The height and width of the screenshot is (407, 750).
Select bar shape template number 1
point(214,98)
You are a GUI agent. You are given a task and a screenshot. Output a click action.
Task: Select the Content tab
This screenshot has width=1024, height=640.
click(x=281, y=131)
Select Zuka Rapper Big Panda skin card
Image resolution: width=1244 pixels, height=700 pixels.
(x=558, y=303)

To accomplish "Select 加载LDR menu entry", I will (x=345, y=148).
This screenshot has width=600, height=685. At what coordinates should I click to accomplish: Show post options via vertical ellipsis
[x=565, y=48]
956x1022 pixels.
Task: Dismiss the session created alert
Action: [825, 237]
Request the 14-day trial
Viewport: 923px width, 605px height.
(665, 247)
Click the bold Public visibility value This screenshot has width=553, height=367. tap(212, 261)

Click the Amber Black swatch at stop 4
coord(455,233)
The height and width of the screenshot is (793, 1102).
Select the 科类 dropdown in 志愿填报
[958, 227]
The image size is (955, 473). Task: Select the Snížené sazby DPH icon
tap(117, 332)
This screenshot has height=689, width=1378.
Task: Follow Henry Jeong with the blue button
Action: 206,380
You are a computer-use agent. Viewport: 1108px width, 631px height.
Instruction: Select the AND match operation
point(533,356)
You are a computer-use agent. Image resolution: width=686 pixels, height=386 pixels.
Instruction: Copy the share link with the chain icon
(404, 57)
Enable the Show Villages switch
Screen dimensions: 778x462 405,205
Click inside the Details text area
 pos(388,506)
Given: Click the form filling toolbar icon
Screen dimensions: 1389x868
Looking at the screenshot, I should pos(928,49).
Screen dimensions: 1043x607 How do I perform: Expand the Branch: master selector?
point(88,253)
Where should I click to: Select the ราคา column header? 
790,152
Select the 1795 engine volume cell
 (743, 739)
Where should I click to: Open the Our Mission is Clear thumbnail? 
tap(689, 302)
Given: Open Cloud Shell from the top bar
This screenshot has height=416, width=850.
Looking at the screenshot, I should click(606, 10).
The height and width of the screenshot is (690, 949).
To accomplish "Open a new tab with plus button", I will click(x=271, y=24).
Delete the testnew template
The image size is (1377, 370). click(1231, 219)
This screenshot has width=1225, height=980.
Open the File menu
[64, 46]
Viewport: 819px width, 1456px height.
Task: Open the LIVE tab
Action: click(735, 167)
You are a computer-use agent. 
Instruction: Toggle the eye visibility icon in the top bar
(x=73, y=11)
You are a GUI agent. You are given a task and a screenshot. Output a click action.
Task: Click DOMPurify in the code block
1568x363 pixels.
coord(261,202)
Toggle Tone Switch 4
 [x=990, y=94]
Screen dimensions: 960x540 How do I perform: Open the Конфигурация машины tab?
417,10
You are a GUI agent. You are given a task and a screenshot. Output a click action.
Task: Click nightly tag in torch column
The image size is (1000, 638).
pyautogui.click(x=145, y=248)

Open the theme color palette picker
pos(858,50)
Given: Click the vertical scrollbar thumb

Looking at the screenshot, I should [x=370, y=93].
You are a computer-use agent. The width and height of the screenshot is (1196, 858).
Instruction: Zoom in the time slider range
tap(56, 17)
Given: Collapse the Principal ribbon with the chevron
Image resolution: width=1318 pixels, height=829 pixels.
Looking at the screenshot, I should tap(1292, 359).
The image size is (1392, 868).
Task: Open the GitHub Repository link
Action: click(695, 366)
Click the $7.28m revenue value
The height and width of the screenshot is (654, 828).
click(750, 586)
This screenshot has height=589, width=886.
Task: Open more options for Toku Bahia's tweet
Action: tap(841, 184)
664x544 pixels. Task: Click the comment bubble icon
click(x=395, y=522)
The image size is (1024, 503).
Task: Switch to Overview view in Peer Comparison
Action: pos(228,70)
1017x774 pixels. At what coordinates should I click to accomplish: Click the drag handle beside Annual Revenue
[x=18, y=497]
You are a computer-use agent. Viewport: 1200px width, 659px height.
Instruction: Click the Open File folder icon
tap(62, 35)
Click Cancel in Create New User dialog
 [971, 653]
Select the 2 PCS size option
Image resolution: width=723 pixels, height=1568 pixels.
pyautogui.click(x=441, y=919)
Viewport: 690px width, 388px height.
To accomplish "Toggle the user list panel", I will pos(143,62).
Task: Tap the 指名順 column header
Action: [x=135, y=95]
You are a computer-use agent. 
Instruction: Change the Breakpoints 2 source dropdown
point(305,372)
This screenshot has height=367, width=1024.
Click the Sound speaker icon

### Exercise objective
Can you reproduce the records from the line with "The image size is (955, 473)." to the line with "Looking at the screenshot, I should click(606, 10).", both included, character for character?

### Result
The image size is (955, 473). Task: Select the Snížené sazby DPH icon
tap(117, 332)
This screenshot has height=689, width=1378.
Task: Follow Henry Jeong with the blue button
Action: 206,380
You are a computer-use agent. Viewport: 1108px width, 631px height.
Instruction: Select the AND match operation
point(533,356)
You are a computer-use agent. Image resolution: width=686 pixels, height=386 pixels.
Instruction: Copy the share link with the chain icon
(404, 57)
Enable the Show Villages switch
Screen dimensions: 778x462 405,205
Click inside the Details text area
 pos(388,506)
Given: Click the form filling toolbar icon
Screen dimensions: 1389x868
Looking at the screenshot, I should pos(928,49).
Screen dimensions: 1043x607 How do I perform: Expand the Branch: master selector?
point(88,253)
Where should I click to: Select the ราคา column header? 
790,152
Select the 1795 engine volume cell
 (743, 739)
Where should I click to: Open the Our Mission is Clear thumbnail? 
tap(689, 302)
Given: Open Cloud Shell from the top bar
This screenshot has height=416, width=850.
Looking at the screenshot, I should click(606, 10).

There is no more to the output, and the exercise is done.